*Problem requirements*. Retype the rows below without changes, starting at the line that contains "You are a computer-use" and continuing through the last row. Omit the pictures from your answer.

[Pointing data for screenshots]
>> Start
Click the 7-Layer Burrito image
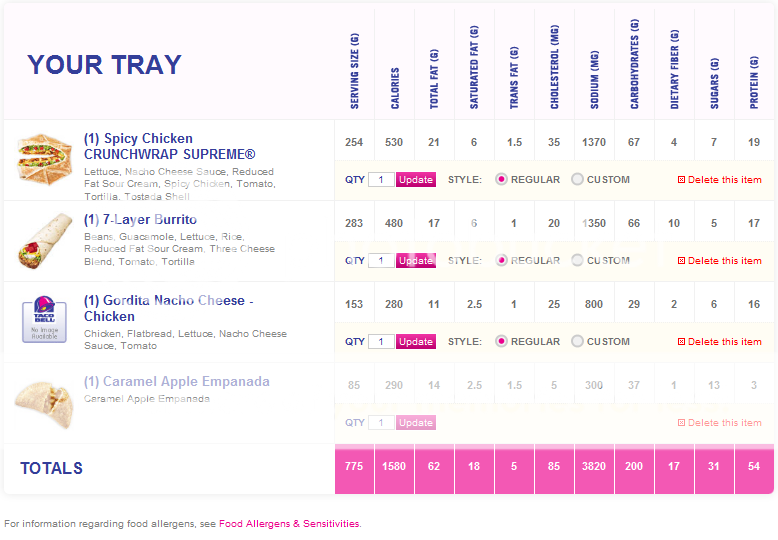 coord(43,240)
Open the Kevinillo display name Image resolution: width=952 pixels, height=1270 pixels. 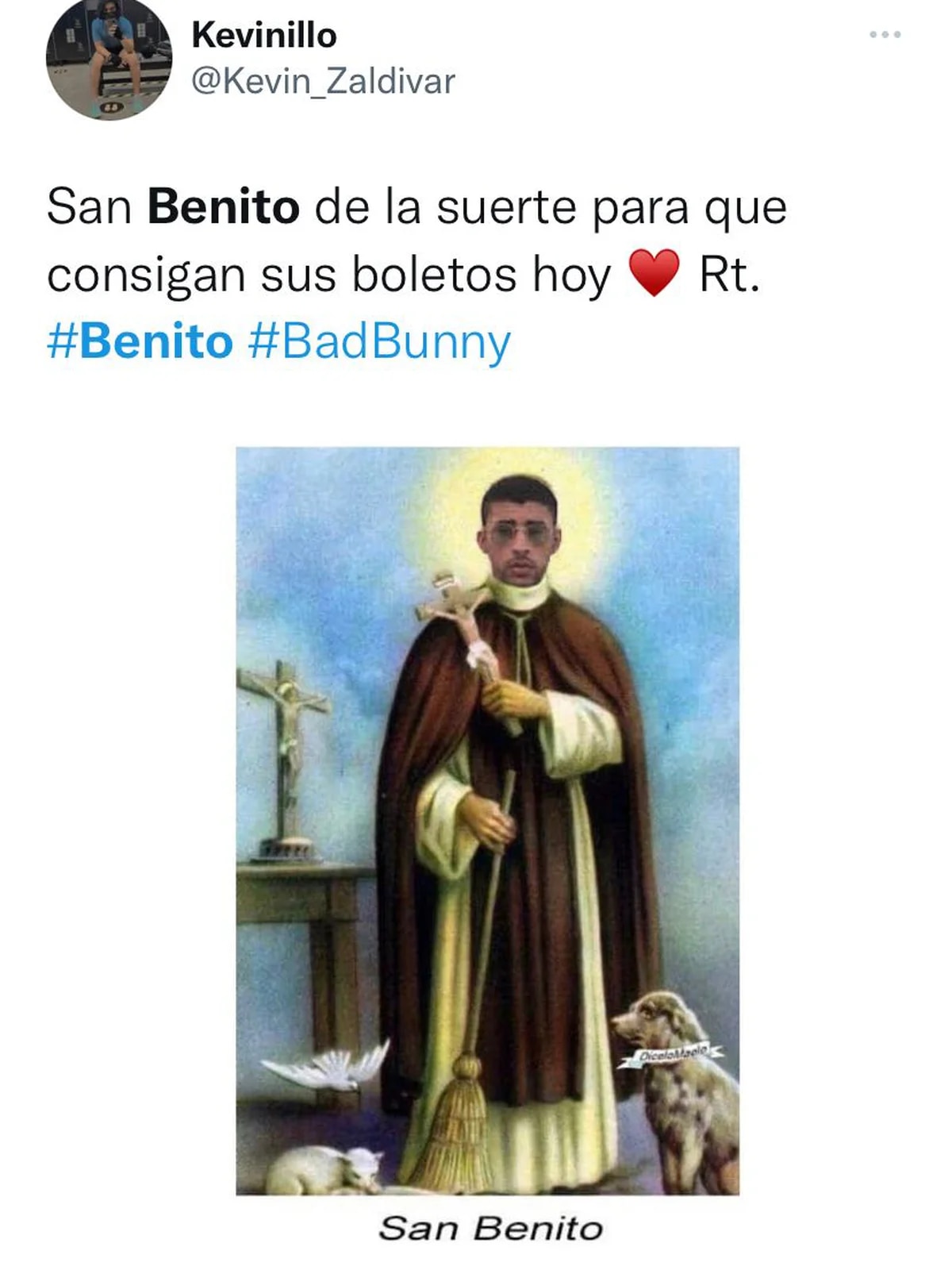(x=264, y=36)
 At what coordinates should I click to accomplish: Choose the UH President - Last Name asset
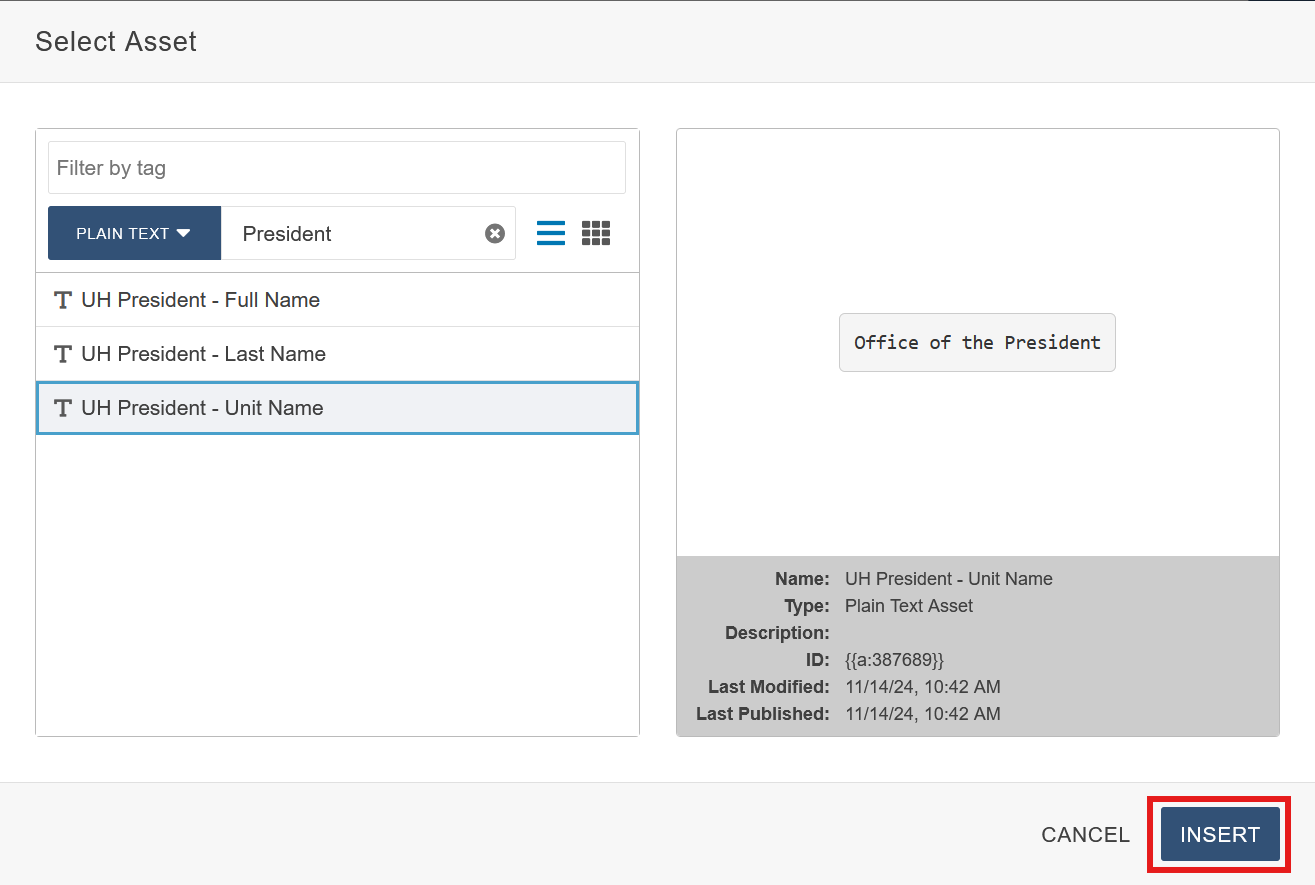pos(203,354)
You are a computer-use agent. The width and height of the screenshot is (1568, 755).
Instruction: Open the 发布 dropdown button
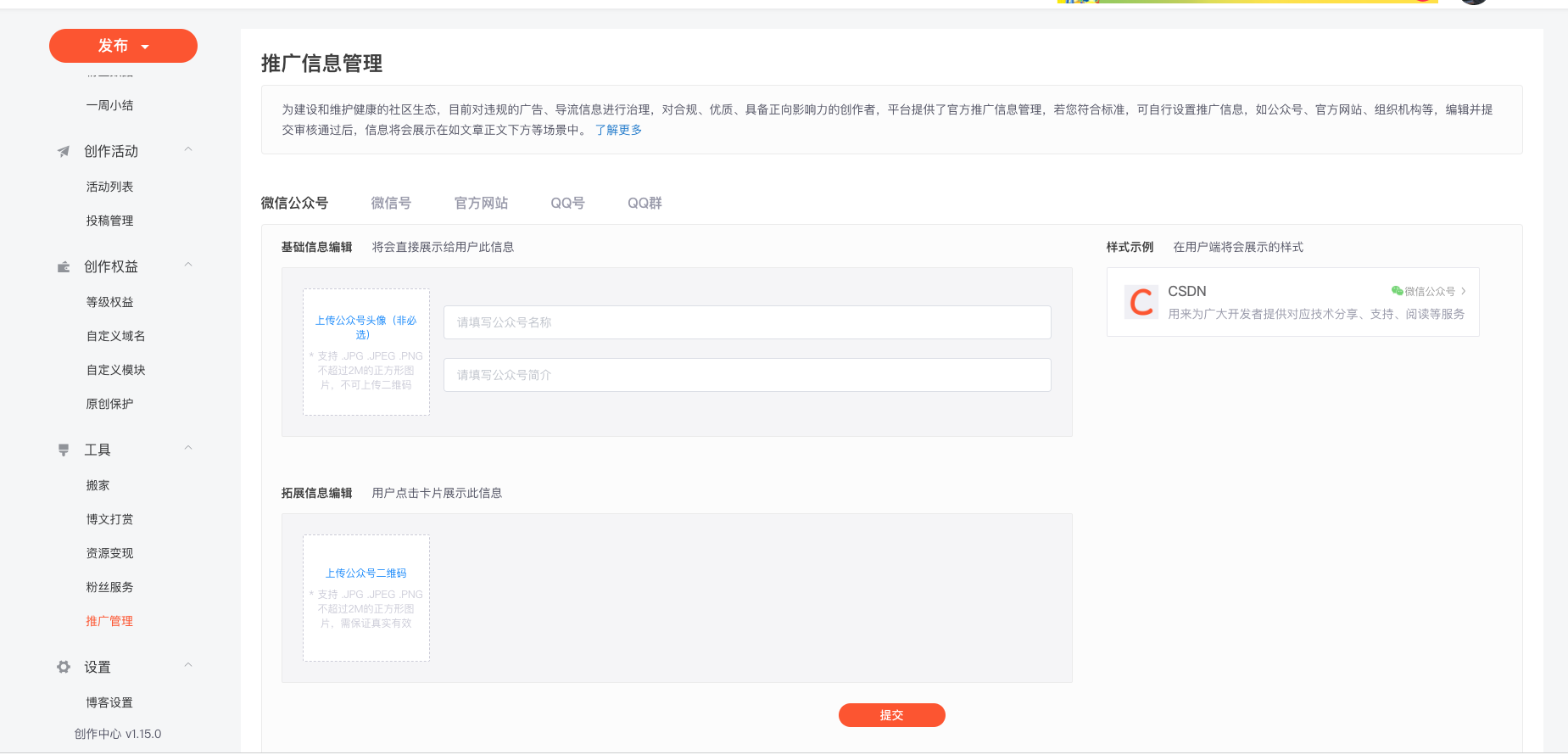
>> End
*Answer in full*.
You are a computer-use agent. The width and height of the screenshot is (1568, 755).
Instruction: Open the 发布 dropdown button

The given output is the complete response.